* YOUR INSTRUCTIONS *
The entire listing below is to be transcribed without a single slip.

* MATERIAL PROVIDED *
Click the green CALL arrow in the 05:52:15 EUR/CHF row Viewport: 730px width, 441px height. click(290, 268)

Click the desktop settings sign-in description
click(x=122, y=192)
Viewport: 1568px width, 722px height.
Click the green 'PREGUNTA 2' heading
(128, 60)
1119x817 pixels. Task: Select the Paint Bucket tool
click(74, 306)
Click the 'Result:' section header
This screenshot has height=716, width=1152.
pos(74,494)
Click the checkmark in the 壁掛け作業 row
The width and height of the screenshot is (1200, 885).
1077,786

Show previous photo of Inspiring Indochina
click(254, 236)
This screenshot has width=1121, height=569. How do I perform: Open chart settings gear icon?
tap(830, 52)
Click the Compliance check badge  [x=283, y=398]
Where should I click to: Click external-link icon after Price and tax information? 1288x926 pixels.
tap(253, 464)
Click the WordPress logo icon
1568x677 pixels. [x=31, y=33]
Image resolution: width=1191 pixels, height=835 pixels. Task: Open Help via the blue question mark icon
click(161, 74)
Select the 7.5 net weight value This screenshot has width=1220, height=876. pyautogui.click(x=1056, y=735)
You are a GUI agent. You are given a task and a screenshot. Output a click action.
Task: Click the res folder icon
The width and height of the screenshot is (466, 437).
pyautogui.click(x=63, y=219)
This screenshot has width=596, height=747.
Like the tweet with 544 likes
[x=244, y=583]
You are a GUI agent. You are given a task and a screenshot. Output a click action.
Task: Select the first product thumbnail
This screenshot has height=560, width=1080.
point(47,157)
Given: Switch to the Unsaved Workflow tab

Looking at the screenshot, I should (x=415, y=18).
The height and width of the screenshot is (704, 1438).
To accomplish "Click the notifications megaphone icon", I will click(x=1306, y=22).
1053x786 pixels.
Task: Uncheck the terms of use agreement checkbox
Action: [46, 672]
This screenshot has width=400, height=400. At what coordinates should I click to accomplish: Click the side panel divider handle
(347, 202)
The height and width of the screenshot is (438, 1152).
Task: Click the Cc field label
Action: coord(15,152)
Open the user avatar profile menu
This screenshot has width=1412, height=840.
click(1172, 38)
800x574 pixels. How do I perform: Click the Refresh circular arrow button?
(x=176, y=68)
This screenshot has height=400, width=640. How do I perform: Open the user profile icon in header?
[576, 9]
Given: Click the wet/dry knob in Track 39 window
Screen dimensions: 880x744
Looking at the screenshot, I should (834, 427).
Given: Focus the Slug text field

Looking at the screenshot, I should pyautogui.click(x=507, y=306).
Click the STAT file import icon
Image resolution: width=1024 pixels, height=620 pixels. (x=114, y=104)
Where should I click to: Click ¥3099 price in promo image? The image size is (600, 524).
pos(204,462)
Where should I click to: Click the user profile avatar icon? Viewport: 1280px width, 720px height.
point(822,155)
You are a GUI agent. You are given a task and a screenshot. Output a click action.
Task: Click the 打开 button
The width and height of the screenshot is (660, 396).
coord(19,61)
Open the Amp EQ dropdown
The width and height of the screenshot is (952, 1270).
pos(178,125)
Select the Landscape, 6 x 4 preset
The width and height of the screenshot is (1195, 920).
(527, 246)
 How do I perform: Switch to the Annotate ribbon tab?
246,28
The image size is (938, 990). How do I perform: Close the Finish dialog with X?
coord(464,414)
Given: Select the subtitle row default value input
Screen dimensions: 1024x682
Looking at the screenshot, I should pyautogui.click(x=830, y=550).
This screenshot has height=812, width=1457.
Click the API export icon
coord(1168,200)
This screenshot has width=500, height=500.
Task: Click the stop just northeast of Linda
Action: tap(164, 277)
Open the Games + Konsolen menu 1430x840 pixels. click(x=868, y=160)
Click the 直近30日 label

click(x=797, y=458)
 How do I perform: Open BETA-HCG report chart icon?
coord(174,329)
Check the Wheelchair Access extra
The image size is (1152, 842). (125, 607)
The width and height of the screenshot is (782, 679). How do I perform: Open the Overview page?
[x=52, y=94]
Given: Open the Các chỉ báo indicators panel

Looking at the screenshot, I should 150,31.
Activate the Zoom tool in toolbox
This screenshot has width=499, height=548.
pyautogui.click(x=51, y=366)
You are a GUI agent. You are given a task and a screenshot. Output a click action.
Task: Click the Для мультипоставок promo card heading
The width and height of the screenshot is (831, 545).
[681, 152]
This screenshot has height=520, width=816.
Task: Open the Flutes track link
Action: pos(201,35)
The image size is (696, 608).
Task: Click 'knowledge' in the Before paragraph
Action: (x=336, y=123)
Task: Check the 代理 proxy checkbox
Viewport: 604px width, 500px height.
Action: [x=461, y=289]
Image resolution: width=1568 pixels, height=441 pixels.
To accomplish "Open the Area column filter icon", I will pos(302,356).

* SOLUTION FOR THIS EXERCISE *
Click the green CALL arrow in the 05:52:15 EUR/CHF row Viewport: 730px width, 441px height. click(290, 268)

Click the desktop settings sign-in description
click(x=122, y=192)
Viewport: 1568px width, 722px height.
Click the green 'PREGUNTA 2' heading
(128, 60)
1119x817 pixels. Task: Select the Paint Bucket tool
click(74, 306)
Click the 'Result:' section header
This screenshot has height=716, width=1152.
pos(74,494)
Click the checkmark in the 壁掛け作業 row
The width and height of the screenshot is (1200, 885).
1077,786

Show previous photo of Inspiring Indochina
click(254, 236)
This screenshot has width=1121, height=569. How do I perform: Open chart settings gear icon?
tap(830, 52)
Click the Compliance check badge  [x=283, y=398]
Where should I click to: Click external-link icon after Price and tax information? 1288x926 pixels.
tap(253, 464)
Click the WordPress logo icon
1568x677 pixels. [x=31, y=33]
Image resolution: width=1191 pixels, height=835 pixels. Task: Open Help via the blue question mark icon
click(161, 74)
Select the 7.5 net weight value This screenshot has width=1220, height=876. pyautogui.click(x=1056, y=735)
You are a GUI agent. You are given a task and a screenshot. Output a click action.
Task: Click the res folder icon
The width and height of the screenshot is (466, 437).
pyautogui.click(x=63, y=219)
This screenshot has width=596, height=747.
Like the tweet with 544 likes
[x=244, y=583]
You are a GUI agent. You are given a task and a screenshot. Output a click action.
Task: Select the first product thumbnail
This screenshot has height=560, width=1080.
point(47,157)
Given: Switch to the Unsaved Workflow tab

Looking at the screenshot, I should (x=415, y=18).
The height and width of the screenshot is (704, 1438).
To accomplish "Click the notifications megaphone icon", I will click(x=1306, y=22).
1053x786 pixels.
Task: Uncheck the terms of use agreement checkbox
Action: [46, 672]
This screenshot has width=400, height=400. At what coordinates should I click to accomplish: Click the side panel divider handle
(347, 202)
The height and width of the screenshot is (438, 1152).
Task: Click the Cc field label
Action: coord(15,152)
Open the user avatar profile menu
This screenshot has width=1412, height=840.
click(1172, 38)
800x574 pixels. How do I perform: Click the Refresh circular arrow button?
(x=176, y=68)
This screenshot has height=400, width=640. How do I perform: Open the user profile icon in header?
[576, 9]
Given: Click the wet/dry knob in Track 39 window
Screen dimensions: 880x744
Looking at the screenshot, I should (834, 427).
Given: Focus the Slug text field

Looking at the screenshot, I should pyautogui.click(x=507, y=306).
Click the STAT file import icon
Image resolution: width=1024 pixels, height=620 pixels. (x=114, y=104)
Where should I click to: Click ¥3099 price in promo image? The image size is (600, 524).
pos(204,462)
Where should I click to: Click the user profile avatar icon? Viewport: 1280px width, 720px height.
point(822,155)
You are a GUI agent. You are given a task and a screenshot. Output a click action.
Task: Click the 打开 button
The width and height of the screenshot is (660, 396).
coord(19,61)
Open the Amp EQ dropdown
The width and height of the screenshot is (952, 1270).
pos(178,125)
Select the Landscape, 6 x 4 preset
The width and height of the screenshot is (1195, 920).
(527, 246)
 How do I perform: Switch to the Annotate ribbon tab?
246,28
The image size is (938, 990). How do I perform: Close the Finish dialog with X?
coord(464,414)
Given: Select the subtitle row default value input
Screen dimensions: 1024x682
Looking at the screenshot, I should pyautogui.click(x=830, y=550).
This screenshot has height=812, width=1457.
Click the API export icon
coord(1168,200)
This screenshot has width=500, height=500.
Task: Click the stop just northeast of Linda
Action: tap(164, 277)
Open the Games + Konsolen menu 1430x840 pixels. click(x=868, y=160)
Click the 直近30日 label

click(x=797, y=458)
 How do I perform: Open BETA-HCG report chart icon?
coord(174,329)
Check the Wheelchair Access extra
The image size is (1152, 842). (125, 607)
The width and height of the screenshot is (782, 679). How do I perform: Open the Overview page?
[x=52, y=94]
Given: Open the Các chỉ báo indicators panel

Looking at the screenshot, I should 150,31.
Activate the Zoom tool in toolbox
This screenshot has width=499, height=548.
pyautogui.click(x=51, y=366)
You are a GUI agent. You are given a task and a screenshot. Output a click action.
Task: Click the Для мультипоставок promo card heading
The width and height of the screenshot is (831, 545).
[681, 152]
This screenshot has height=520, width=816.
Task: Open the Flutes track link
Action: pos(201,35)
The image size is (696, 608).
Task: Click 'knowledge' in the Before paragraph
Action: (x=336, y=123)
Task: Check the 代理 proxy checkbox
Viewport: 604px width, 500px height.
Action: [x=461, y=289]
Image resolution: width=1568 pixels, height=441 pixels.
To accomplish "Open the Area column filter icon", I will pos(302,356).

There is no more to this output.